Monday, July 17, 2017

Fool for Christ

"Imagine if you were in love with goodness itself—what wacky things you would do."

This quote resurfaced and I have no recollection of who spoke it or where I heard it.  That matters little enough, though.  It is the thought contained in the quotation and not the speaker to which I wish to draw your attention.

I will digress for a moment first, however.  Yesterday I had the opportunity to go on a spontaneous adventure with a couple of friends.  Having decided upon hiking in the forested park in the middle of the city, we had no expectations of unusual adventure; considering our limited time, it seemed reasonable to enjoy a tamer sort of adventure.  After a brief stop at another friend's house and a dishtowel prophecy—"Do not go where the path may lead, go instead where there is no path and leave a trail." ~Ralph Waldo Emerson—we continued on to the trailhead.

As we started hiking up the hill, we soon found ourselves scrambling up a ravine with a few pools and trickles of water left within it.  The trail lost its façade of officiality and turned into no more than a deer path.

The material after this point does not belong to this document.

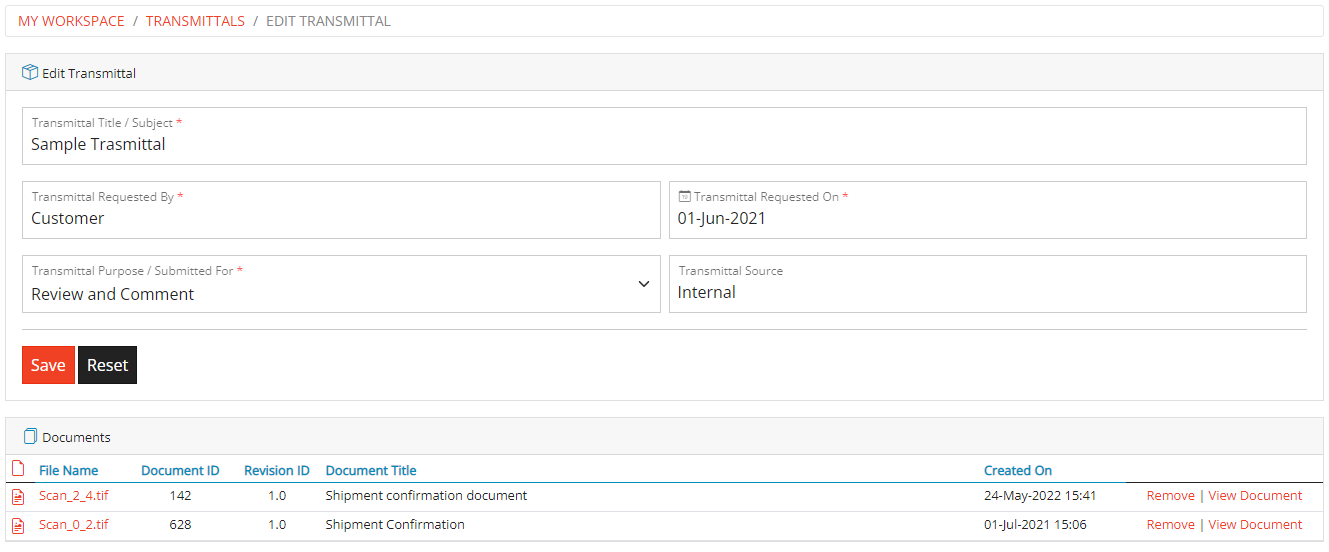Screen dimensions: 1329x552
Task: Sort table by Created On column
Action: coord(1017,471)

We might have turned back to find the actual trailhead, but instead we continued on, scrambling over fallen trees and crawling through brush and ferns, following the rocky bed of the ravine in what seemed like a tropical adventure.  The faint trail grew fainter, twisting back and forth across the ravine, sometimes disappearing entirely.

In retrospect, it would have made much more sense to find the trail proper and likely we would not choose that path again knowing what it held.  Yet that makes us all the more grateful for the experience.

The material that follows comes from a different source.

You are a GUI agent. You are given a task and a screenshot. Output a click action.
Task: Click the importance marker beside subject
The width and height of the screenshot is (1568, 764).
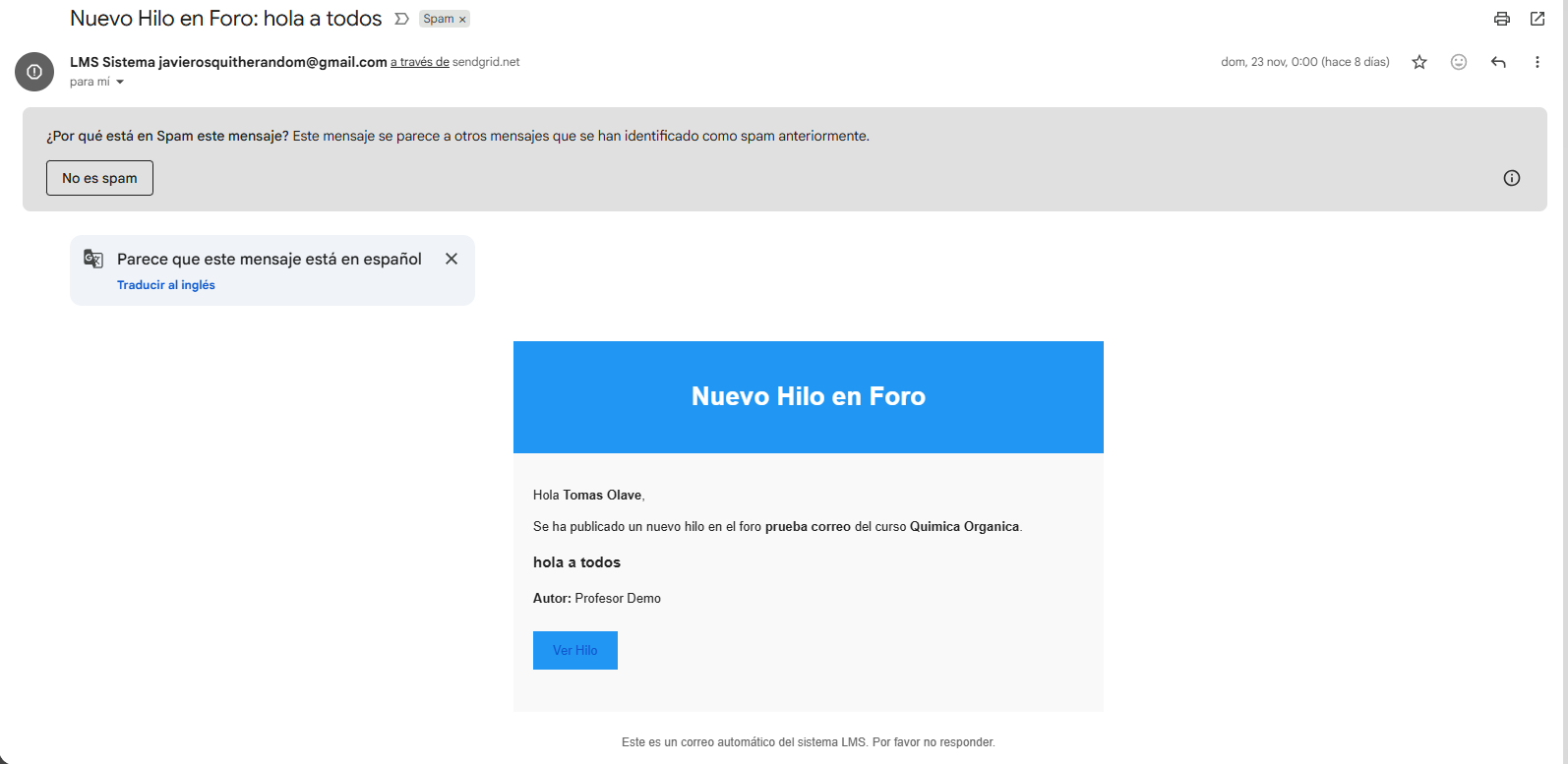[401, 19]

You can extrapolate from this story to the adventure of life.  So often we choose to follow the well-beaten trail.  We give in to the pressure of society or the expectations of our friends—or what we imagine them to be—and find ourselves trudging on doggedly, clamping our jaws in the face of the monotony that drags us down.

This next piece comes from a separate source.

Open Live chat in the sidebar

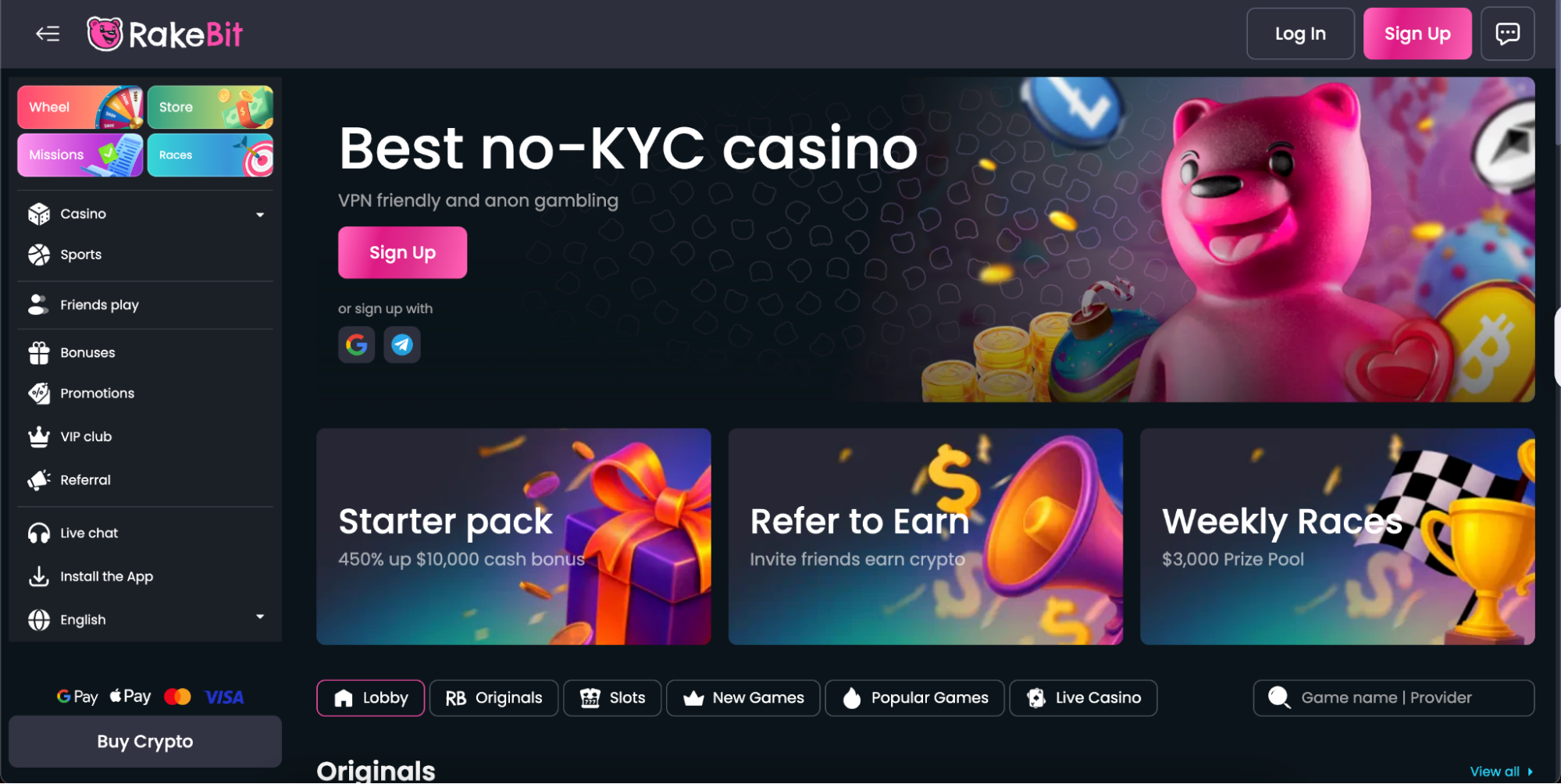pyautogui.click(x=145, y=533)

Let us return now to the quotation with which I began:

"Imagine if you were in love with goodness itself—what wacky things you would do."

It speaks to the heart of what it means to be a fool for Christ.  When you fall so deeply in love with Him—when you learn to trust Him so entirely—you no longer care so much for the security the world offers.  You learn to leap out in faith, knowing that He will catch you.  You embrace every cross and every trial because you know that behind it lies the Providence of the One who loves you more than you love yourself.

Go my friends and be fools for Christ!